Anyway, why spend the few minutes occasionally trying to troubleshoot something that comes up infrequently, when I can spend an entire evening trying to figure out how to prevent it altogether? lol. Anyway, here is my over-engineered, automation-based add-on watchdog:
First, we need to enable the Zigbee2MQTT “Running” entity so that we have a condition to check in the automation. I’ve not found any other means by which to get its status
- Go to Settings>Devices and Services>Devices. Search “Zigbee2MQTT.” Select it.
- Under “Sensors,” expand the entity list by clicking “+4 entities not shown.”
- Select “Running.”
- Select the “Settings” tab, expand “Advanced settings,” and change the Entity Status to “hidden.” Click “Update.”
- It will take about 30 seconds for HA to enable the entity. Refresh the page, and ensure it now automatically shows the entity in the “Sensors” list (without having to unhide it), and shows it as “Running (Hidden).”
Then, add the following automation. Note that the reason for the forcing of the entity status update is because, for some reason, HA only updates the Zigbee2MQTT “running” entity every 5 minutes. So, this automation will not start trying until up to 5 minutes after it stops. You can optionally create a separate automation that will force an update of the entity on a schedule, but I figured up to 5 minutes was fine for my use. If you happen to know where I can view/edit the YAML of automatically-created entities, please let me know - I’d modify the “scan_interval” on it if that were an option.
This automation will check every minute to see if the addon is running. If it is, then it doesn’t run. If it isn’t, it will attempt to start the service, wait, force-update the entity, and loop back again.

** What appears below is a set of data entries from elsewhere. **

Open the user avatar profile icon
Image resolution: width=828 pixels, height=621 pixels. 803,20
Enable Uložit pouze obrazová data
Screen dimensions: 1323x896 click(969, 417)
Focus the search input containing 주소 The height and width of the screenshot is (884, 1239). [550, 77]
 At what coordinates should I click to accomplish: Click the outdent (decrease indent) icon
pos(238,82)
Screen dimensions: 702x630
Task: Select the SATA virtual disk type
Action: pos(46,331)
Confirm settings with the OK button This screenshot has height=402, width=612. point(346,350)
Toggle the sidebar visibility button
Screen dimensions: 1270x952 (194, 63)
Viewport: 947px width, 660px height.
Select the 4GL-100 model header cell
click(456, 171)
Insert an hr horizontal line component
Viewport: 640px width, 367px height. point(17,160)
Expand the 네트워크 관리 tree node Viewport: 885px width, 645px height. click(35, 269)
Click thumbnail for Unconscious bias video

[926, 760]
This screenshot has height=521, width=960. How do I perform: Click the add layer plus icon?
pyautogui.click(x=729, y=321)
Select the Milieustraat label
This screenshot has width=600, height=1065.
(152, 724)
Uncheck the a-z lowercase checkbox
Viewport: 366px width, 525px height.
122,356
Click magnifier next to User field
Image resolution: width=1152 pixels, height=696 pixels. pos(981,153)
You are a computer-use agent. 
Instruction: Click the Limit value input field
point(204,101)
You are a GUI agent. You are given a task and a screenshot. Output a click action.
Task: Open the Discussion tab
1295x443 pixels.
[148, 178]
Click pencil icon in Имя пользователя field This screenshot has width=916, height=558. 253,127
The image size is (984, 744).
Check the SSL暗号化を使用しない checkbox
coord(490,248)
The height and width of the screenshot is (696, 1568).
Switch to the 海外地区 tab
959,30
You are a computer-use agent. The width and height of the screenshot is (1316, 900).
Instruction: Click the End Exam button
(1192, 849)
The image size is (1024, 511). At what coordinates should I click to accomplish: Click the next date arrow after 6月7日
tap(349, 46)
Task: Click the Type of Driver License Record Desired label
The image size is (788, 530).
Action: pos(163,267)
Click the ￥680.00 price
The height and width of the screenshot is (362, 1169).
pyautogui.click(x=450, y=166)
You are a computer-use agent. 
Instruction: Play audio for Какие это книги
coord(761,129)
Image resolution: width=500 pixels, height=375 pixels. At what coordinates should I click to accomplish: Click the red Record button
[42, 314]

It will keep looping, checking the service’s status and then attempting to start it again as necessary, until the service has been running for 5 minutes before exiting the loop.
alias: Zigbee2MQTT Watchguard
description: ""
trigger:
- platform: time_pattern
minutes: "*"
condition:
- condition: state
entity_id: binary_sensor.zigbee2mqtt_running
state: "off"
for:
hours: 0
minutes: 0
seconds: 0
action:
- repeat:
until:
- condition: state
entity_id: binary_sensor.zigbee2mqtt_running
state: "on"
for:
hours: 0
minutes: 5
seconds: 0
sequence:
- if:
- condition: state
entity_id: binary_sensor.zigbee2mqtt_running
state: "off"
then:
- service: hassio.addon_start
data:
addon: 45df7312_zigbee2mqtt
- delay:
hours: 0
minutes: 1
seconds: 0
milliseconds: 0
- service: homeassistant.update_entity
data: {}
target:
entity_id: binary_sensor.zigbee2mqtt_running
else:
- delay:
hours: 0
minutes: 0
seconds: 30
milliseconds: 0
- service: homeassistant.update_entity
data: {}
target:
entity_id: binary_sensor.zigbee2mqtt_running
mode: single